Output each record below exactly, and include all of them.

START MATERIAL PROVIDED

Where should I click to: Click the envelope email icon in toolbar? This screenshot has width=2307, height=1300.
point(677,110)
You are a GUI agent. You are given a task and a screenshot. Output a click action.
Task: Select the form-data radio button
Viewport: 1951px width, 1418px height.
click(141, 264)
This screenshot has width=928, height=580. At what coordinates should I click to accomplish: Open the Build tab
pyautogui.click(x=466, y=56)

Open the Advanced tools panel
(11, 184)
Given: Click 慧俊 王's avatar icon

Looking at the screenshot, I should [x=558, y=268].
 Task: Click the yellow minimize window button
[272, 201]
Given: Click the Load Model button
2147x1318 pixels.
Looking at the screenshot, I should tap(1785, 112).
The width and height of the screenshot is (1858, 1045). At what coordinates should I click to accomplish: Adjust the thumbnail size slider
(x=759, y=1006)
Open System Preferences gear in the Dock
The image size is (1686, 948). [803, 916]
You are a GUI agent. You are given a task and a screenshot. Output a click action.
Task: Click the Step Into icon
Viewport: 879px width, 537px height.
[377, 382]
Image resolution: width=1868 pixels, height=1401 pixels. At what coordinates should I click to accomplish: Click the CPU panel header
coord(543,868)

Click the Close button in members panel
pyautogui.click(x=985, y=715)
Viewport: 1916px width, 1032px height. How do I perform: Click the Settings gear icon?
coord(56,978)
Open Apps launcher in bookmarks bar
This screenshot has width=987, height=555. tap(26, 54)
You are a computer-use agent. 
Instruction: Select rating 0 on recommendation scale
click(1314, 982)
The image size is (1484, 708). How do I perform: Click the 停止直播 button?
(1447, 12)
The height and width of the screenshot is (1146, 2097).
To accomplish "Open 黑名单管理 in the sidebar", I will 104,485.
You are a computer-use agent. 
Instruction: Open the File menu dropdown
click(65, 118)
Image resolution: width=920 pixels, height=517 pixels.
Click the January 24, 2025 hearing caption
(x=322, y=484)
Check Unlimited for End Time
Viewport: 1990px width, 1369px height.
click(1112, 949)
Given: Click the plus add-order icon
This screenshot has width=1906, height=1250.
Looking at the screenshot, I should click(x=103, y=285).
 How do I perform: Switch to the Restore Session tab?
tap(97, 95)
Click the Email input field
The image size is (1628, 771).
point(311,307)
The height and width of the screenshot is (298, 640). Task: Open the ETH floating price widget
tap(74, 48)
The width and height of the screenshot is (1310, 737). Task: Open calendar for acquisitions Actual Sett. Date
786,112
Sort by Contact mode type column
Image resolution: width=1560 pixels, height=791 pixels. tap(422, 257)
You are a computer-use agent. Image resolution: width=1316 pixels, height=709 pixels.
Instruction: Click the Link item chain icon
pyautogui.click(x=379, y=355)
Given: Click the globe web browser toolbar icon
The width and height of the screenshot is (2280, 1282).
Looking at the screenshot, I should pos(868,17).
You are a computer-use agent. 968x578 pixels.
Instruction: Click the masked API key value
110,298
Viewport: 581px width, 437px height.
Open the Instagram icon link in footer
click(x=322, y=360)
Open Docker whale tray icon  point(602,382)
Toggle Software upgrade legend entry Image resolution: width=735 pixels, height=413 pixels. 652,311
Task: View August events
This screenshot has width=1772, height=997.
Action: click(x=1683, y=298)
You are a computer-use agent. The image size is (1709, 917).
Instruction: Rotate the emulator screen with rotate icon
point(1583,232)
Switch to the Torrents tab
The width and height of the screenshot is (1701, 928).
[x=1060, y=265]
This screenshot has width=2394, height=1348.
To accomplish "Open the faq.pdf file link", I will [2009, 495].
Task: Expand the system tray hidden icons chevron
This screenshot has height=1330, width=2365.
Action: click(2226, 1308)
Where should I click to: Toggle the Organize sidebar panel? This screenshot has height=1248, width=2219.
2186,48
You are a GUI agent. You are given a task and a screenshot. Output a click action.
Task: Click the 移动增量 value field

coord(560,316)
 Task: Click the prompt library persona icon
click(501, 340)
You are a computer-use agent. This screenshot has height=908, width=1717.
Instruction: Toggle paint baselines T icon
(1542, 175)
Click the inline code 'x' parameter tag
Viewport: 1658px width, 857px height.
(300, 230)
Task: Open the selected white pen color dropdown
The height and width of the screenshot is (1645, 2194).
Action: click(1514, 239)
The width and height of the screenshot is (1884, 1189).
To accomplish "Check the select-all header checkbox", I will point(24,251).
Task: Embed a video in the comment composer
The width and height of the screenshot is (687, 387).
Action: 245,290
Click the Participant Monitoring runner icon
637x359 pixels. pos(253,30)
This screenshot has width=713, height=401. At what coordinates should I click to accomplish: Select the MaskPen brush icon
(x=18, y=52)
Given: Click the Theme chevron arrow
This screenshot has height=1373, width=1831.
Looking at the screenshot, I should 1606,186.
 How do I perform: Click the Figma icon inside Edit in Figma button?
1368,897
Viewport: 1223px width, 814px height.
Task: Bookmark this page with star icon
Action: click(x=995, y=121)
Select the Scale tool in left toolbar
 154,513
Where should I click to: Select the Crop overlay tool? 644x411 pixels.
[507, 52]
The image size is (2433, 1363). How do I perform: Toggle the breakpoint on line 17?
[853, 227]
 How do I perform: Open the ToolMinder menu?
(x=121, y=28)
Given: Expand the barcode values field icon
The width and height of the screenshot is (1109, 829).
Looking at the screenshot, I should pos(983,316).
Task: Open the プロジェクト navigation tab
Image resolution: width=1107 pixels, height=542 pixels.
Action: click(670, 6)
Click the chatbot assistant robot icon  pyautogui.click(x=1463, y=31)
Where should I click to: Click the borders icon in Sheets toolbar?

END MATERIAL PROVIDED

* _OUTPUT FOR THIS TASK_
Where should I click to: Click the envelope email icon in toolbar? This screenshot has width=2307, height=1300.
point(677,110)
You are a GUI agent. You are given a task and a screenshot. Output a click action.
Task: Select the form-data radio button
Viewport: 1951px width, 1418px height.
click(141, 264)
This screenshot has width=928, height=580. At what coordinates should I click to accomplish: Open the Build tab
pyautogui.click(x=466, y=56)

Open the Advanced tools panel
(11, 184)
Given: Click 慧俊 王's avatar icon

Looking at the screenshot, I should [x=558, y=268].
 Task: Click the yellow minimize window button
[272, 201]
Given: Click the Load Model button
2147x1318 pixels.
Looking at the screenshot, I should tap(1785, 112).
The width and height of the screenshot is (1858, 1045). At what coordinates should I click to accomplish: Adjust the thumbnail size slider
(x=759, y=1006)
Open System Preferences gear in the Dock
The image size is (1686, 948). [803, 916]
You are a GUI agent. You are given a task and a screenshot. Output a click action.
Task: Click the Step Into icon
Viewport: 879px width, 537px height.
[377, 382]
Image resolution: width=1868 pixels, height=1401 pixels. At what coordinates should I click to accomplish: Click the CPU panel header
coord(543,868)

Click the Close button in members panel
pyautogui.click(x=985, y=715)
Viewport: 1916px width, 1032px height. How do I perform: Click the Settings gear icon?
coord(56,978)
Open Apps launcher in bookmarks bar
This screenshot has width=987, height=555. tap(26, 54)
You are a computer-use agent. 
Instruction: Select rating 0 on recommendation scale
click(1314, 982)
The image size is (1484, 708). How do I perform: Click the 停止直播 button?
(1447, 12)
The height and width of the screenshot is (1146, 2097).
To accomplish "Open 黑名单管理 in the sidebar", I will 104,485.
You are a computer-use agent. 
Instruction: Open the File menu dropdown
click(65, 118)
Image resolution: width=920 pixels, height=517 pixels.
Click the January 24, 2025 hearing caption
(x=322, y=484)
Check Unlimited for End Time
Viewport: 1990px width, 1369px height.
click(1112, 949)
Given: Click the plus add-order icon
This screenshot has width=1906, height=1250.
Looking at the screenshot, I should click(x=103, y=285).
 How do I perform: Switch to the Restore Session tab?
tap(97, 95)
Click the Email input field
The image size is (1628, 771).
point(311,307)
The height and width of the screenshot is (298, 640). Task: Open the ETH floating price widget
tap(74, 48)
The width and height of the screenshot is (1310, 737). Task: Open calendar for acquisitions Actual Sett. Date
786,112
Sort by Contact mode type column
Image resolution: width=1560 pixels, height=791 pixels. tap(422, 257)
You are a computer-use agent. Image resolution: width=1316 pixels, height=709 pixels.
Instruction: Click the Link item chain icon
pyautogui.click(x=379, y=355)
Given: Click the globe web browser toolbar icon
The width and height of the screenshot is (2280, 1282).
Looking at the screenshot, I should pos(868,17).
You are a computer-use agent. 968x578 pixels.
Instruction: Click the masked API key value
110,298
Viewport: 581px width, 437px height.
Open the Instagram icon link in footer
click(x=322, y=360)
Open Docker whale tray icon  point(602,382)
Toggle Software upgrade legend entry Image resolution: width=735 pixels, height=413 pixels. 652,311
Task: View August events
This screenshot has width=1772, height=997.
Action: click(x=1683, y=298)
You are a computer-use agent. The image size is (1709, 917).
Instruction: Rotate the emulator screen with rotate icon
point(1583,232)
Switch to the Torrents tab
The width and height of the screenshot is (1701, 928).
[x=1060, y=265]
This screenshot has width=2394, height=1348.
To accomplish "Open the faq.pdf file link", I will [2009, 495].
Task: Expand the system tray hidden icons chevron
This screenshot has height=1330, width=2365.
Action: click(2226, 1308)
Where should I click to: Toggle the Organize sidebar panel? This screenshot has height=1248, width=2219.
2186,48
You are a GUI agent. You are given a task and a screenshot. Output a click action.
Task: Click the 移动增量 value field

coord(560,316)
 Task: Click the prompt library persona icon
click(501, 340)
You are a computer-use agent. This screenshot has height=908, width=1717.
Instruction: Toggle paint baselines T icon
(1542, 175)
Click the inline code 'x' parameter tag
Viewport: 1658px width, 857px height.
(300, 230)
Task: Open the selected white pen color dropdown
The height and width of the screenshot is (1645, 2194).
Action: click(1514, 239)
The width and height of the screenshot is (1884, 1189).
To accomplish "Check the select-all header checkbox", I will point(24,251).
Task: Embed a video in the comment composer
The width and height of the screenshot is (687, 387).
Action: 245,290
Click the Participant Monitoring runner icon
637x359 pixels. pos(253,30)
This screenshot has width=713, height=401. At what coordinates should I click to accomplish: Select the MaskPen brush icon
(x=18, y=52)
Given: Click the Theme chevron arrow
This screenshot has height=1373, width=1831.
Looking at the screenshot, I should 1606,186.
 How do I perform: Click the Figma icon inside Edit in Figma button?
1368,897
Viewport: 1223px width, 814px height.
Task: Bookmark this page with star icon
Action: click(x=995, y=121)
Select the Scale tool in left toolbar
 154,513
Where should I click to: Select the Crop overlay tool? 644x411 pixels.
[507, 52]
The image size is (2433, 1363). How do I perform: Toggle the breakpoint on line 17?
[853, 227]
 How do I perform: Open the ToolMinder menu?
(x=121, y=28)
Given: Expand the barcode values field icon
The width and height of the screenshot is (1109, 829).
Looking at the screenshot, I should pos(983,316).
Task: Open the プロジェクト navigation tab
Image resolution: width=1107 pixels, height=542 pixels.
Action: click(670, 6)
Click the chatbot assistant robot icon  pyautogui.click(x=1463, y=31)
Where should I click to: Click the borders icon in Sheets toolbar?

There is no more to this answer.